## WORK INSTRUCTIONS:
The lines to extract begin at the line that contains "The height and width of the screenshot is (812, 651)." and run through the last line of the listing; reproduce them exactly, minus any pictures.

*****

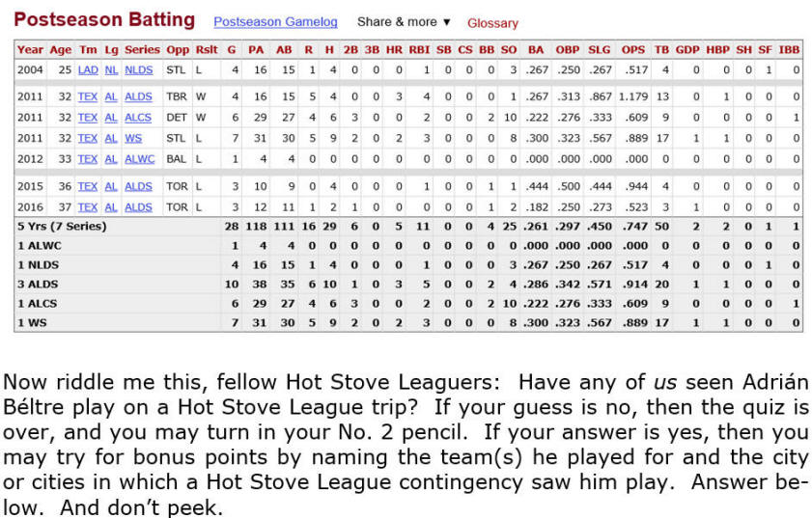Image resolution: width=812 pixels, height=518 pixels.
Task: Click the TEX link in the 2016 row
Action: [x=88, y=206]
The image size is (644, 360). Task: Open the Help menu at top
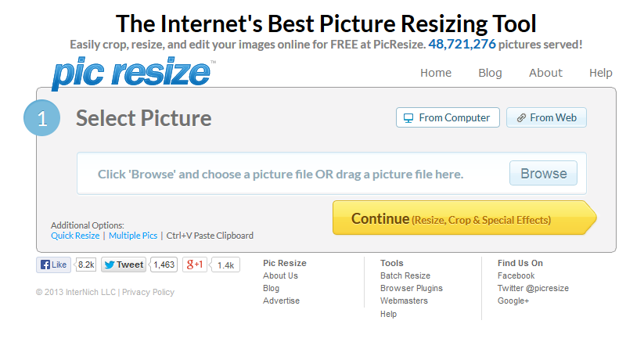(x=600, y=73)
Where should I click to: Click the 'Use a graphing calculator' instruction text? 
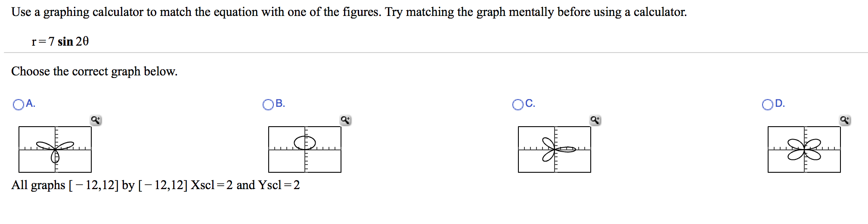tap(349, 12)

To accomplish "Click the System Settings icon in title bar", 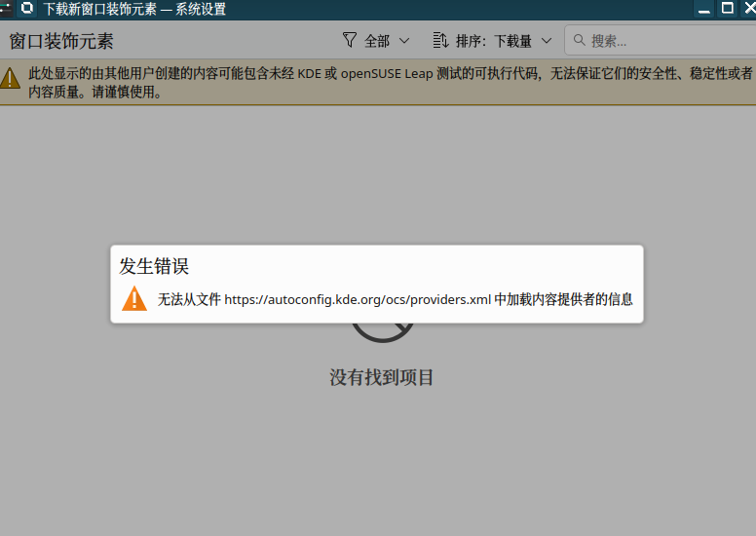I will [x=28, y=9].
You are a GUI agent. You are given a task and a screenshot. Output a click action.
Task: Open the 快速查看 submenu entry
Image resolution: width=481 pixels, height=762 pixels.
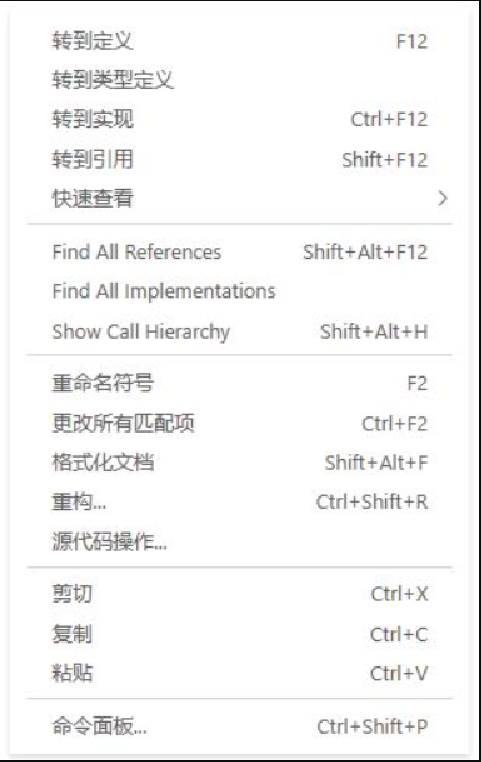click(240, 198)
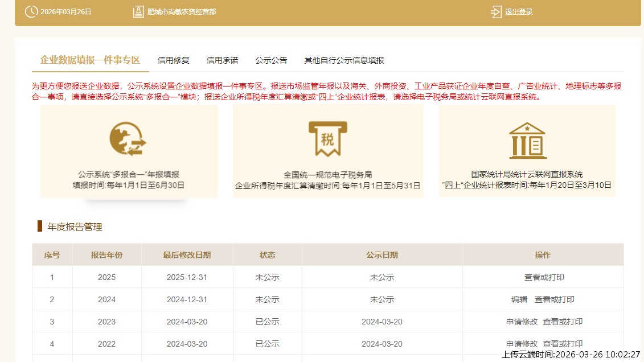
Task: Click the enterprise stamp icon beside company name
Action: [x=138, y=12]
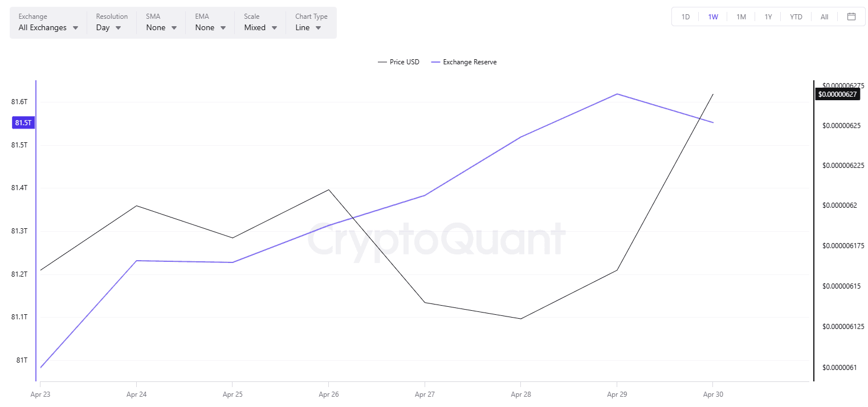The width and height of the screenshot is (868, 407).
Task: Toggle Price USD series in legend
Action: click(x=398, y=62)
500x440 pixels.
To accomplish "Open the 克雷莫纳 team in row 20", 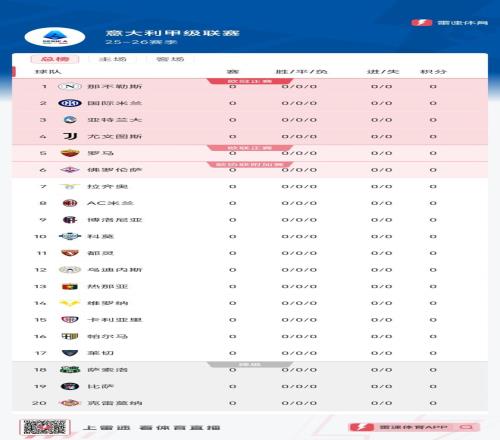I will tap(115, 403).
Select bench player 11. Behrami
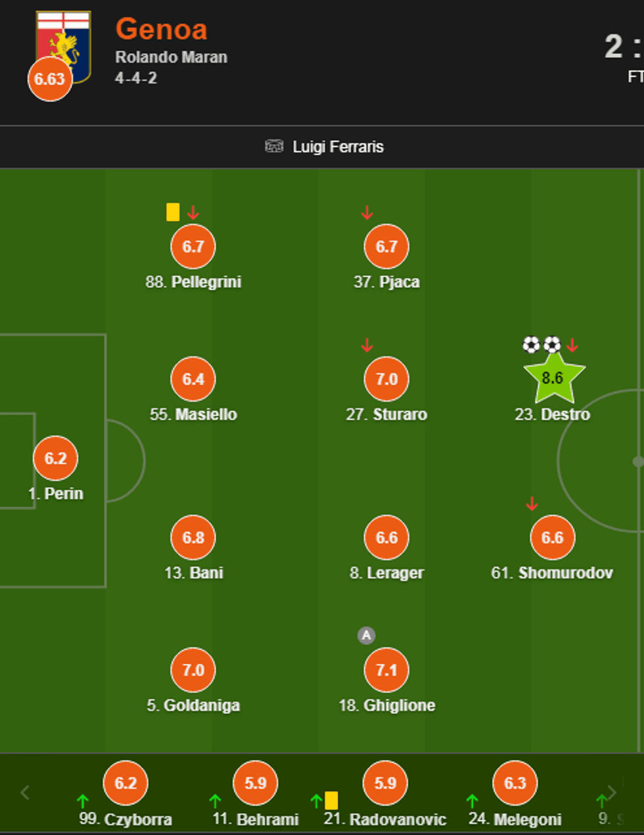 click(x=256, y=819)
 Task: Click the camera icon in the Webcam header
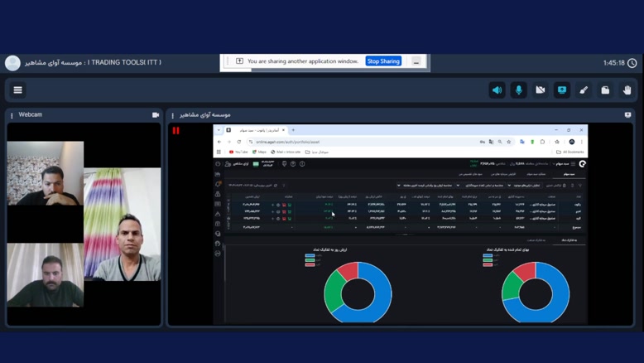156,115
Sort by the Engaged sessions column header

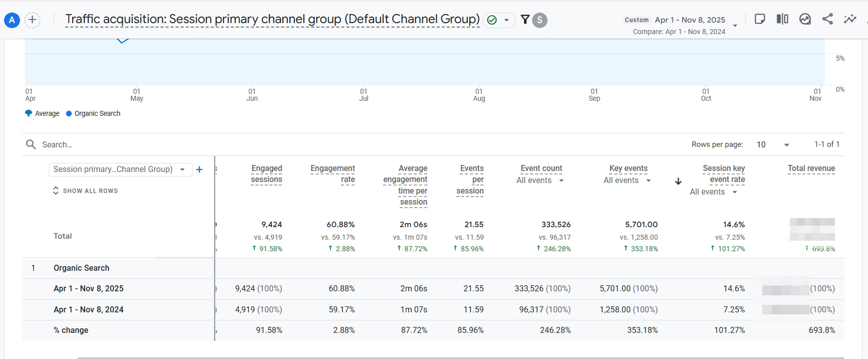click(266, 174)
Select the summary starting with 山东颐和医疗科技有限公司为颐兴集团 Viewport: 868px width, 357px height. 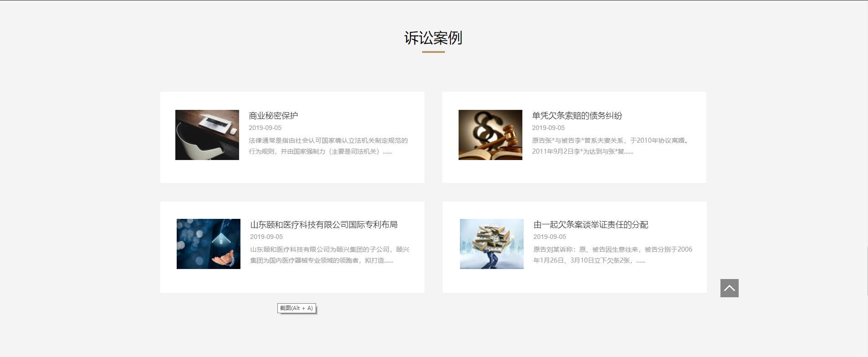[329, 255]

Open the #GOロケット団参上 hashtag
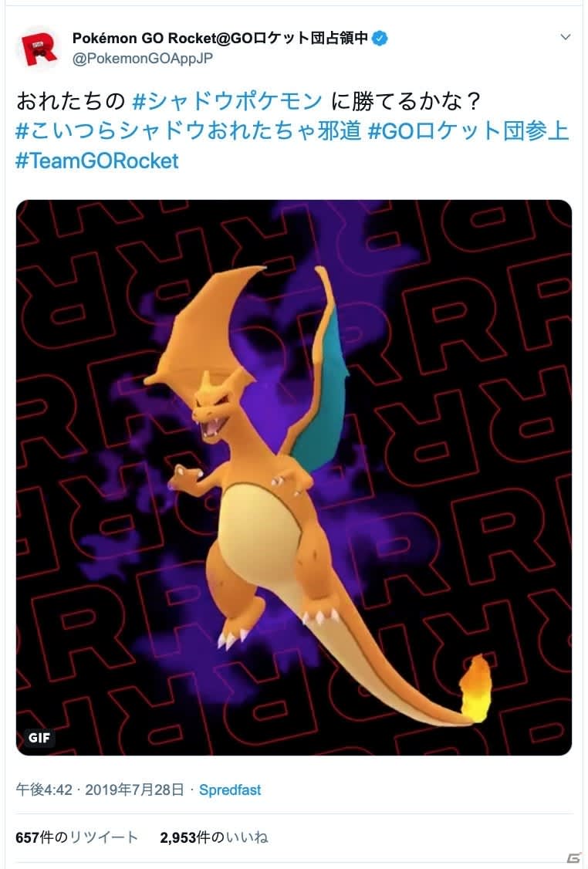coord(468,131)
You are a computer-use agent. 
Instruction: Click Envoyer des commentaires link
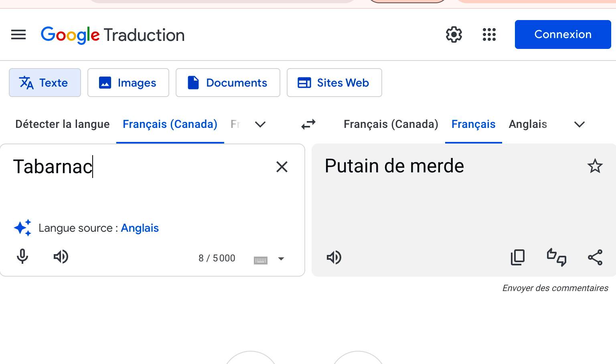coord(555,288)
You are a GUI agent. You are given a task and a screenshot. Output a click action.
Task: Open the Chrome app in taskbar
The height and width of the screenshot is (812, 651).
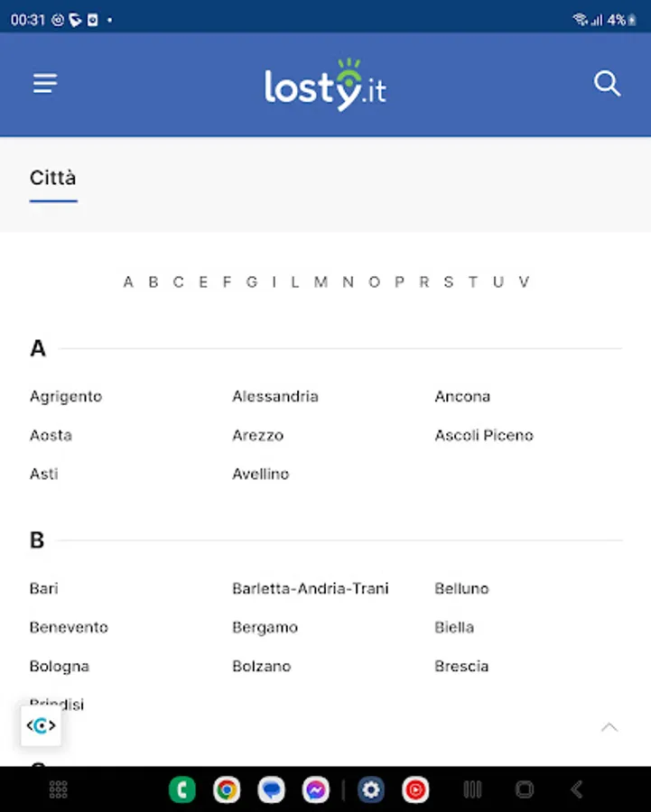(x=227, y=790)
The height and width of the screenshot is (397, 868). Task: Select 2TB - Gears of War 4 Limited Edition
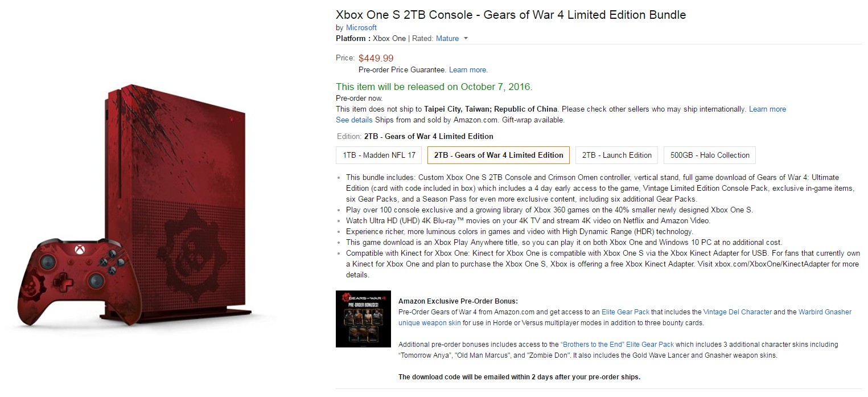(x=498, y=155)
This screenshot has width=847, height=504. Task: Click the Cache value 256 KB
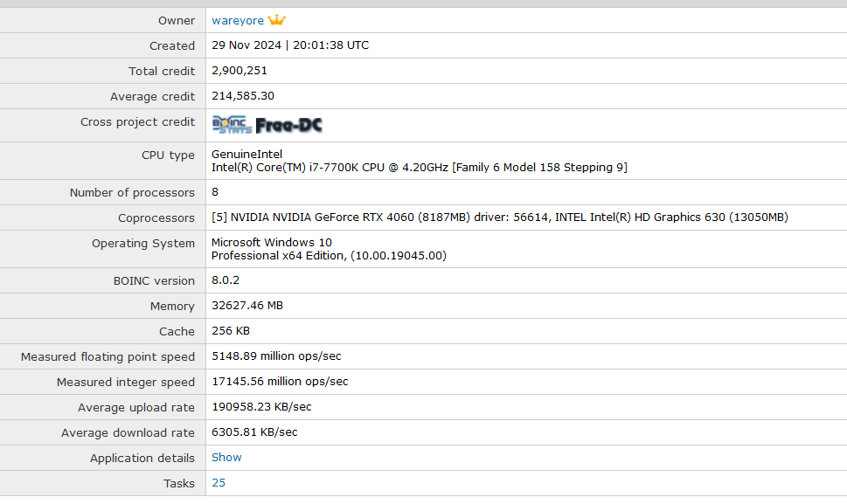point(230,331)
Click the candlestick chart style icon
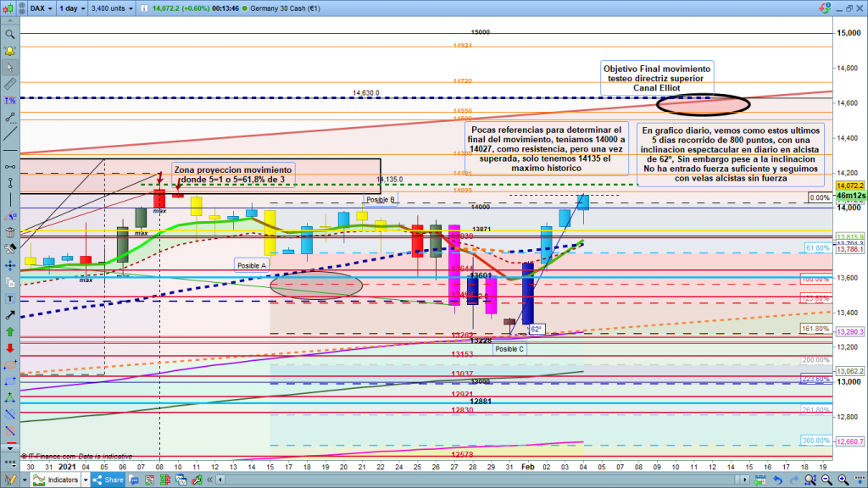This screenshot has height=488, width=868. coord(10,10)
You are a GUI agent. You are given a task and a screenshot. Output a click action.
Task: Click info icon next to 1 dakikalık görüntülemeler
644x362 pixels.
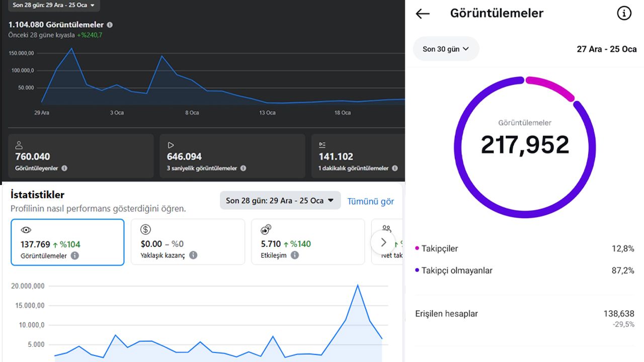pyautogui.click(x=395, y=168)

*****

## OUTPUT OF THE TASK:
The height and width of the screenshot is (812, 651).
(x=227, y=790)
The height and width of the screenshot is (397, 868). Task: Select 2TB - Gears of War 4 Limited Edition
(x=498, y=155)
This screenshot has width=847, height=504. Task: Click the Cache value 256 KB
point(230,331)
Click the candlestick chart style icon
This screenshot has height=488, width=868. coord(10,10)
You are a GUI agent. You are given a task and a screenshot. Output a click action.
Task: Click info icon next to 1 dakikalık görüntülemeler
644x362 pixels.
pyautogui.click(x=395, y=168)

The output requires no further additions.